I believe that free will is just an illusion! I mean after all, we cant run from fate! Soon enough it will catch up on us.

 

We are all made by God, He wanted us how we are, and we should not question Him. 'Full stop'

(I agree with my girl Lady Gaga when it comes to this. Born this way - Lady Gaga)

Posted

We have no choice but to have free will. The choice of actions we can make are limited and influenced by other individuals but they themselves made their choices because of their free will. I know it almost sounds like I am making an argument for determinism however at any point in the chain of events you or I can go off on a tangent in principle and alter the course. If you claim you cannot alter the course then the whole of society really wouldn't work.

 

Not only does it become a self-fulfilling prophecy, you didn't choose to go down a new path it was a predetermined anyway which I've always thought was a very weak argument in philosophy and various other fields. It means no one is responsible for their own actions which is the foundation for the majority of the worlds judiciary. How can those be punished who are "non compos mentis", they could justify insanity if they had no control over their actions, it would also stretch into civil proceedings to.

 

In addition morality becomes an issue without freewill, the state of various countries globally, I also imagine it would do even more damage to people who have to suffer at the hands of abuse. There is more but as this is only a preliminary I'll wait for that $10 exchanged in to sterling because a lot of people love philosophy.

 

Edit: Beat me by one minute!

 

There are two different points in your argument, at least.

 

One is the concept of free will as such. Being free means is not conditioned. By example, just imagine a shop-lifter who wants to steal something. He looks around to see if anyone, specially a guard, is watching before getting the good he wants to lift. If a security guard is looking, he would contained itself, if nobody is watching the thief gets what he wants.

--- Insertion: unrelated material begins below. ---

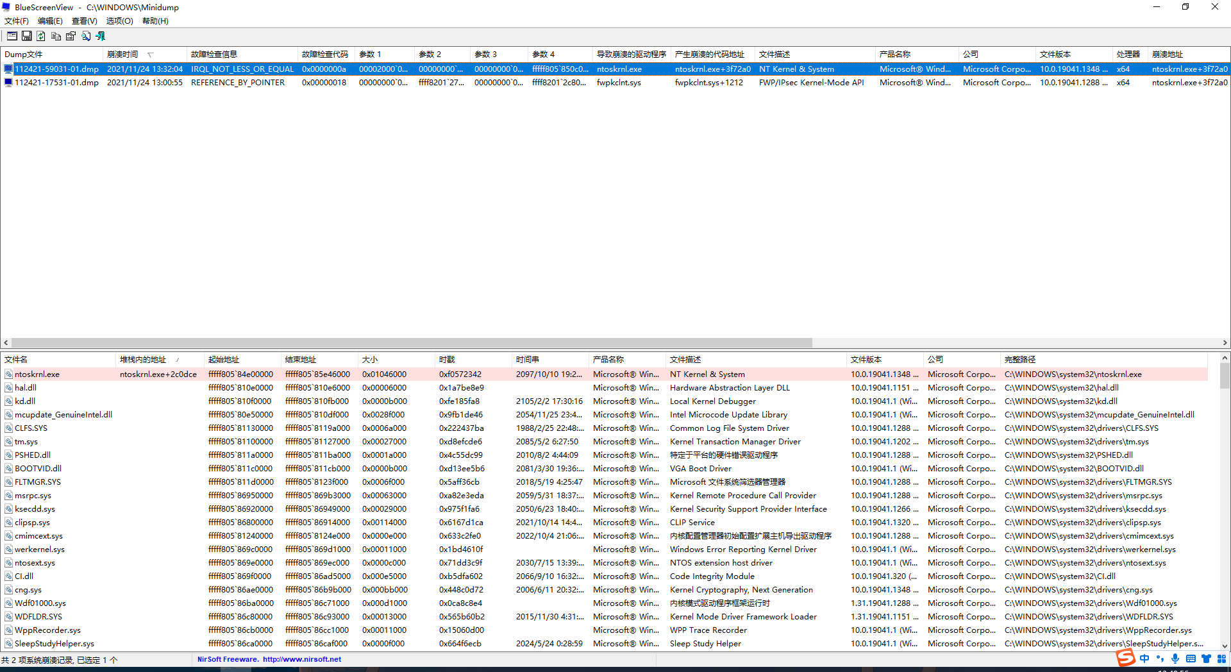Sort by the 崩溃时间 column header
The image size is (1231, 672).
click(x=122, y=55)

Then, in both cases, his behavior is not free. He steals because they had learned long ago to take good things without asking or paying for it. The result of his stealing is to consume something, or show the good he stole to his friends, as if telling, you see? I have also the same things as you.

It is not different to playing tennis or a piano. You cannot play any of this unless you had passed for some training that has taken many hours of your life. Then, to be able to play tennis is something conditional to your previous experience in life. The same with shop-lifting. If the person is trained in a way, that he can easily satisfy the consumption or possession of some common desired goods, they you are not going to become a shoplifter. Specially if you know that to steal can have undesirable consequences. You can be trained in such a way that you fear these consequences, and do not want to get involved in such actions.

 

It is a little like a child being disobedient. It can be postulated, that a child is disobedient in a high degree, by the consequences of this behavior. It means the child gets a lot of attentions for being disobedient.

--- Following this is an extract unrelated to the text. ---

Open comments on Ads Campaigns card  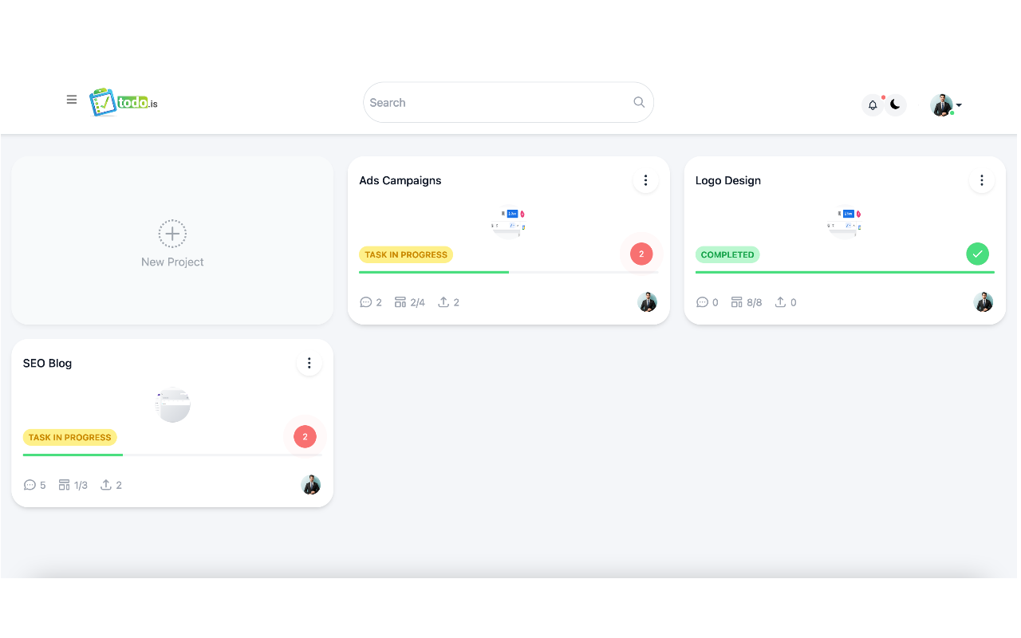[365, 301]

Then, to be disobedient is neither a free option, but the result of a particular conditioning at home. It starts to be lerned in the first few years of life.

 

Another question is that if the agent of an action has a knowledge of the probable consequences of his act. Only a mad man has not a previous knowledge of that.

 

Then, there is a will all right, but it is not a free will. The agent of a conscious action whatever wants to have some form of gratification. For the aim of most actions are feel a gratification. Other question altogether is that such an action would be prohibited by a law.

 

Then, instead of "free will", we would be better talking of a "conscious action", with a knowledge of the implications of our acts.

 

I reject the concept of "free will", for any conscious action is the result of some learning or some natural inner force that drives us towards some action.

 

An example of free will has to be banal. That would be the case of choosing between apples and pears, when both fruits are equally appealing. But if the agent that chooses feels a phobia for any of the elements to choose, there is not freewill either.

 

Then, the argument of some religious fundies about gays, that is a sexual choice, is fake. Is fake in the sense that most gays do not feel attracted for the opposite sex. Or just is case a gay person feels a mild attraction for the opposite gender, there are some other problems involved that made the choice impractical.

By example, I can feet attracted to Julia Robberts, like many other males, but I cannot choose her as a mate, for she would not accept me as a potential mate. Then, once you had been rejected so many times by Julia Robberts as a pretender, you will forget this fancy and focus on any other thing.

Posted

My penneth?

It depends what you mean...

 

I think there's a difference between doing and being. Clearly I have choice in any of my 'doing', but in my 'being'...?

 

Riley J

  • Like 1
Posted

But we can choose to not eat daily e.g. fasting or a protest. An individuals routine from the past does not mean they will do the same thing in the future 100% it is a high probability I will eat tommorow or enjoy some vodka being saterday but I may not. In terms of emotional obligations to someone these can still be said no to if you wanted to. Accepting work you dont like for money however is just part of the social contact you have agreed to, people pick up and leave and do anything they want out of the blue everyday in society. I agree the majority of people are social animals but some people naturally are withdrawn or shy or some choose no human contact at all.

 

You comment probably means, that our behavior is not predictable in an exact way. That's true. Our behavior routines fluctuates around some average. But nobody can know how much a priori unless they had a detailed record of our behavior for a long time. In this way, by making of log of the behavior, we can have an idea of how often do you drink whiskey, by example, or any other liquor, or a beer.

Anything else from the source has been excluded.